● Work instruction: Read through the data and report every line in which the word "Increase" occurs.

● Data for this exercise:
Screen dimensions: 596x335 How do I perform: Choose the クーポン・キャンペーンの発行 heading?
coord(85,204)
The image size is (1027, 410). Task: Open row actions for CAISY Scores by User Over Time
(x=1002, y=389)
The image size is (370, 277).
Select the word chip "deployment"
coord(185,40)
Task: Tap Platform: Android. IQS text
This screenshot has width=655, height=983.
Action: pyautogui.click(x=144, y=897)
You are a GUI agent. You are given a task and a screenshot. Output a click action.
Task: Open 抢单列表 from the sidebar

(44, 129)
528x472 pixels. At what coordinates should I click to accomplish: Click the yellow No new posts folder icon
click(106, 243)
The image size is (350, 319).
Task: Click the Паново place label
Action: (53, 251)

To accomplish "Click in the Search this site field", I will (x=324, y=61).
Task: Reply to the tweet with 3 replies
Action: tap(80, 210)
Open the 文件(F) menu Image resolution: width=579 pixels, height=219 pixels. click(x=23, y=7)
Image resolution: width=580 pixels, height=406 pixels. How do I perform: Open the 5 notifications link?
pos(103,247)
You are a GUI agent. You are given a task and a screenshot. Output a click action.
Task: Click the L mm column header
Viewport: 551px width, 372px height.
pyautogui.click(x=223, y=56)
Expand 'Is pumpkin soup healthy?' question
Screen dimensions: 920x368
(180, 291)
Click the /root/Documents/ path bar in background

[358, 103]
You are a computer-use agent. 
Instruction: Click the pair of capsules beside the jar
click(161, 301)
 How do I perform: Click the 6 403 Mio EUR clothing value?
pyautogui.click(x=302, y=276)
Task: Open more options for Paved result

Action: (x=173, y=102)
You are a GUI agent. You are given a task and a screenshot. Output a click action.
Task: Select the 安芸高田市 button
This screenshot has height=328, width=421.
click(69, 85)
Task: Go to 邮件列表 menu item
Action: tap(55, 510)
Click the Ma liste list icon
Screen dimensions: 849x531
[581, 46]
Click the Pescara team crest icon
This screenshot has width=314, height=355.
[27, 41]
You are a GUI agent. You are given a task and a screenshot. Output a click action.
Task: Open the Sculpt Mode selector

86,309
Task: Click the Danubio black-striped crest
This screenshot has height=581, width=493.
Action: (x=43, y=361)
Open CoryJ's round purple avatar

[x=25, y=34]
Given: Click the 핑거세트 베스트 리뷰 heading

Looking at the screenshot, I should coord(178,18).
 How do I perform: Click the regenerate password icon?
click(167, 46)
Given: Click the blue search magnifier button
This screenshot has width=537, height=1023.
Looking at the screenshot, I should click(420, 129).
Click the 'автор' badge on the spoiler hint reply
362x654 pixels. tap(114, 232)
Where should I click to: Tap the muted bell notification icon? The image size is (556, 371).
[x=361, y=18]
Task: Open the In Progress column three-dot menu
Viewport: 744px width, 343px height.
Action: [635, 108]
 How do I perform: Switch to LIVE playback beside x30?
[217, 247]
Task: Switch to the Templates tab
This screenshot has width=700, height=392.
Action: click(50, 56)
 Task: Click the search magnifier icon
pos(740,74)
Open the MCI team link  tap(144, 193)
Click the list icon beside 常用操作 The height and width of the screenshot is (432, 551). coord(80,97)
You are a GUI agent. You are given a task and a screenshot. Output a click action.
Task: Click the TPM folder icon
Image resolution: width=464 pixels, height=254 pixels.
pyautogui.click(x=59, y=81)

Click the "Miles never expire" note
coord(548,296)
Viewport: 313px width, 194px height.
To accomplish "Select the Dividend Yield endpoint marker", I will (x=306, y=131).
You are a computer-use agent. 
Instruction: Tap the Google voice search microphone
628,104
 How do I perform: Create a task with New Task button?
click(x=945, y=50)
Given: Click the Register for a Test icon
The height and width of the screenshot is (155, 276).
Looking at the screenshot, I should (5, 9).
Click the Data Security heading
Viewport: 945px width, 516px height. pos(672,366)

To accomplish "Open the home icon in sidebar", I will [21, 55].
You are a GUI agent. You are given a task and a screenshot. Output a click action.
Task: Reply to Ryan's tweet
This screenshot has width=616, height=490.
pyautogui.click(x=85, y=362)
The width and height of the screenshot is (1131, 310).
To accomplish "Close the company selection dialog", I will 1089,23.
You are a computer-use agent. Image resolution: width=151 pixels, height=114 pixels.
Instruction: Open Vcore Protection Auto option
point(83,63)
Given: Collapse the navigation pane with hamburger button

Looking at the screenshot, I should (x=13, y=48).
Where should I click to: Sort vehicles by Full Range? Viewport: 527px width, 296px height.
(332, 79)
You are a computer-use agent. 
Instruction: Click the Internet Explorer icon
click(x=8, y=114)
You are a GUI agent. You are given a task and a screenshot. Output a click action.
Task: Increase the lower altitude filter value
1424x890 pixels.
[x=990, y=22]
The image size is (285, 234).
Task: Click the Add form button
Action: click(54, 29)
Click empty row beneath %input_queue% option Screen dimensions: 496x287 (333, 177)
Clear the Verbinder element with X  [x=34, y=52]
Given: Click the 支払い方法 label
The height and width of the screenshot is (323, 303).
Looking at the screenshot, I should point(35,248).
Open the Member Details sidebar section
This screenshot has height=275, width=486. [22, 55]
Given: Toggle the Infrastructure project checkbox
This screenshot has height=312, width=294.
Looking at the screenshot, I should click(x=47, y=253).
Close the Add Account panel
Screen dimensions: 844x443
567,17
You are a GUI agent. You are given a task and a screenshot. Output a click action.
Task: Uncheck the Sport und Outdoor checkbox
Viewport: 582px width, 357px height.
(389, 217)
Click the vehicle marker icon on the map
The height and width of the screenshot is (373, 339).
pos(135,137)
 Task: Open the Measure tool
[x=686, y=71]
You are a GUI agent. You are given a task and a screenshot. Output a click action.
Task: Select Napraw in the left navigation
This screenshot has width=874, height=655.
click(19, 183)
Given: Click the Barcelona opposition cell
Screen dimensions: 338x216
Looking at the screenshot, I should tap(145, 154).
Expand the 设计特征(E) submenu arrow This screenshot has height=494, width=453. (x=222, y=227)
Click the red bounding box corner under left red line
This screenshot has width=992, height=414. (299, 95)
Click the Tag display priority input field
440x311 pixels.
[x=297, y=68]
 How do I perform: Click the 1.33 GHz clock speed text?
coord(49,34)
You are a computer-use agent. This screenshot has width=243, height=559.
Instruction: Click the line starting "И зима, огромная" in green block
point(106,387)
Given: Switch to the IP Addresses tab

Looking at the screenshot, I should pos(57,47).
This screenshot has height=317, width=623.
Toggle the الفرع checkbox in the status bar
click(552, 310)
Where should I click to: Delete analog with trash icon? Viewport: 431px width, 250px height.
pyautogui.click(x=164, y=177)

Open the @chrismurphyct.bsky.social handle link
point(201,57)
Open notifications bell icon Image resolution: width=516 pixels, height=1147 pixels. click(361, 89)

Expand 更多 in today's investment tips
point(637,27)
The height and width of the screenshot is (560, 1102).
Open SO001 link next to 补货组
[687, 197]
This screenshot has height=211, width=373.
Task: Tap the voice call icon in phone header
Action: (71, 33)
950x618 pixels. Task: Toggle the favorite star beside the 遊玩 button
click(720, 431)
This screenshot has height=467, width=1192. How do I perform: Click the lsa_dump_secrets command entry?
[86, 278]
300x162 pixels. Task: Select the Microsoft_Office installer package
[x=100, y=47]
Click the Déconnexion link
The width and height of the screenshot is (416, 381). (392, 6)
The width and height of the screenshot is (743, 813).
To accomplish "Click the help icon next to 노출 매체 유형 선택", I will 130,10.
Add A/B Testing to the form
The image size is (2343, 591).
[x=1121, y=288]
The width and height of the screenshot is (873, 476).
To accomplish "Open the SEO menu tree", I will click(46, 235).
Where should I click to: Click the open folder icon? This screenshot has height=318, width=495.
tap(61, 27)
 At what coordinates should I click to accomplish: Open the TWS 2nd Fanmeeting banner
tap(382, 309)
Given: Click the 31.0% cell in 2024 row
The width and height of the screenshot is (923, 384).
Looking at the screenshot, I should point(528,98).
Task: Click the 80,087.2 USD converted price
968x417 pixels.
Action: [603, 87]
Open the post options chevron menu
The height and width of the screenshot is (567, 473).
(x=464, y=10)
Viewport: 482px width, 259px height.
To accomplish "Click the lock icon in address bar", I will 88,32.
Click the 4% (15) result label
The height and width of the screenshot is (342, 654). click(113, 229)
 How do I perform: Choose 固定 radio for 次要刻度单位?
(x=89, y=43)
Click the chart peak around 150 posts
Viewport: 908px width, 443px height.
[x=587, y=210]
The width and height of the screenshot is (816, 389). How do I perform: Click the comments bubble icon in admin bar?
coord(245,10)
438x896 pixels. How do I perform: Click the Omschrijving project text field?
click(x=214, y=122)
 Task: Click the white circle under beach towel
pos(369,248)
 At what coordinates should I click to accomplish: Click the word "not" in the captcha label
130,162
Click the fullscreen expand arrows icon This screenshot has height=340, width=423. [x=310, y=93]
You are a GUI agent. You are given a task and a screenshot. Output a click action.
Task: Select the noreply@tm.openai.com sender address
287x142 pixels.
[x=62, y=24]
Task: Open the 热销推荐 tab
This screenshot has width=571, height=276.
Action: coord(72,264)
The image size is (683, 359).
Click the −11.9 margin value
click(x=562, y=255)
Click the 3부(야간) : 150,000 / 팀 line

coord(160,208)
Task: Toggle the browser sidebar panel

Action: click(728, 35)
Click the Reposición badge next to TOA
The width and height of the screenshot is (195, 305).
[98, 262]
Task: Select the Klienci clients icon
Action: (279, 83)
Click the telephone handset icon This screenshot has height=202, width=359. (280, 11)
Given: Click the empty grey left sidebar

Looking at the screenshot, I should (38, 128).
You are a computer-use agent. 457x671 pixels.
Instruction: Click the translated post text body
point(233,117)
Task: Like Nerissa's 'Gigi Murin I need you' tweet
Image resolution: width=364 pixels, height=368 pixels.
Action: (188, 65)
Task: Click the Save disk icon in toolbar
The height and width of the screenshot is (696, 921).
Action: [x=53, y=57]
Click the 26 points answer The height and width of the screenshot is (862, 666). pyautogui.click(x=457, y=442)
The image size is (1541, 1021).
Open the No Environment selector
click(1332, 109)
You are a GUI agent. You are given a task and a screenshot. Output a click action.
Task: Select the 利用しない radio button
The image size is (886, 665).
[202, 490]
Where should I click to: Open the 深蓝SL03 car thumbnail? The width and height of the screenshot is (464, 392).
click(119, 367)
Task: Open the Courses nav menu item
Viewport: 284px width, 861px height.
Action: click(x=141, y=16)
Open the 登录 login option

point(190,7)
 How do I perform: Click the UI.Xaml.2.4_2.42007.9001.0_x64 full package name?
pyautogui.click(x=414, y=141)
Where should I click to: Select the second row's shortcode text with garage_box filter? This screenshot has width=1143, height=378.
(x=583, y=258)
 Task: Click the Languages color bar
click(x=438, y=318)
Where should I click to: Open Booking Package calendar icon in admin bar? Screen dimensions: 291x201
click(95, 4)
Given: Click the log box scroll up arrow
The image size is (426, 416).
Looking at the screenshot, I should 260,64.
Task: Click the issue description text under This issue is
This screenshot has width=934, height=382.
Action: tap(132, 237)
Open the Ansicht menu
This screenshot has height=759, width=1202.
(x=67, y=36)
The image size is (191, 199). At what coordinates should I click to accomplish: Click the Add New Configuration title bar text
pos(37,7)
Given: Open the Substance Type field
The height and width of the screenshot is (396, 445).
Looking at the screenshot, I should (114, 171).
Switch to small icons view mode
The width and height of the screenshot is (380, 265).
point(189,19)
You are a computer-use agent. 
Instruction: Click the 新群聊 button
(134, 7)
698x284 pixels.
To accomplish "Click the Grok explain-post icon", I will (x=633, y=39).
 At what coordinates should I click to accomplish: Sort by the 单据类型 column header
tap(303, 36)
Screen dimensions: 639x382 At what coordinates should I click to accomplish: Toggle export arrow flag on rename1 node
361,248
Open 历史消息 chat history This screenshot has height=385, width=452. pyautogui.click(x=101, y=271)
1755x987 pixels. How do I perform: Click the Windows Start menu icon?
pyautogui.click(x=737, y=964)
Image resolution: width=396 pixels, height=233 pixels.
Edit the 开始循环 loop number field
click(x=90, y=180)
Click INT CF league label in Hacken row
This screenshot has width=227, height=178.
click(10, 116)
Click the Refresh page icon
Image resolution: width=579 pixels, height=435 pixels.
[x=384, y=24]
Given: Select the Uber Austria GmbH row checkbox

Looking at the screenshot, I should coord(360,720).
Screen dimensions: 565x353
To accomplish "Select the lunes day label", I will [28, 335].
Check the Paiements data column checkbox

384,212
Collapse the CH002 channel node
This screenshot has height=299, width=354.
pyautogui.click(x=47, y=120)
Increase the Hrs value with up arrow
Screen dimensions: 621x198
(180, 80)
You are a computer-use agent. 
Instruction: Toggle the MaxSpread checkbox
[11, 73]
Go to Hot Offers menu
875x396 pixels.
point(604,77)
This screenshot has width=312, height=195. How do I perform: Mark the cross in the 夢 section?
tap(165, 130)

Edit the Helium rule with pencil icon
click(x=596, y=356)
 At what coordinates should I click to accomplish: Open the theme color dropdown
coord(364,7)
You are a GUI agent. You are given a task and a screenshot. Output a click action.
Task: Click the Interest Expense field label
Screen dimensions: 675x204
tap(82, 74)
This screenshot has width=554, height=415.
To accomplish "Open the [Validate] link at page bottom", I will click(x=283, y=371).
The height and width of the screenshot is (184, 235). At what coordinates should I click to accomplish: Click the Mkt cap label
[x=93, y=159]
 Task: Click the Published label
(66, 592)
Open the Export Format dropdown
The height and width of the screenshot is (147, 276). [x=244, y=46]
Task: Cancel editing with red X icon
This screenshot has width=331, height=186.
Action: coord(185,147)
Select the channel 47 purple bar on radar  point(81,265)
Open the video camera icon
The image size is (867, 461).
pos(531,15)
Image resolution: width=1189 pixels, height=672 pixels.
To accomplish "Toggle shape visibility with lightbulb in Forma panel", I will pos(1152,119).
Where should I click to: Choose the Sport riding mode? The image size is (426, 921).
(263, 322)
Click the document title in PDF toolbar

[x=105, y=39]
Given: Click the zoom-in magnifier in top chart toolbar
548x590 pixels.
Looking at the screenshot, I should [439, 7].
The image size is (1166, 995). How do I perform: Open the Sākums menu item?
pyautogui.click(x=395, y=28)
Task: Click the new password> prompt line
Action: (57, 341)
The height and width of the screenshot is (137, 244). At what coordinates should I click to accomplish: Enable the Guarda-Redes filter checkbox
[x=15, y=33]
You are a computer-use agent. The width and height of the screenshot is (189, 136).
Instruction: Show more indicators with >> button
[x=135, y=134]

● Response to this exercise:
Task: Increase the lower altitude filter value
Increase the Hrs value with up arrow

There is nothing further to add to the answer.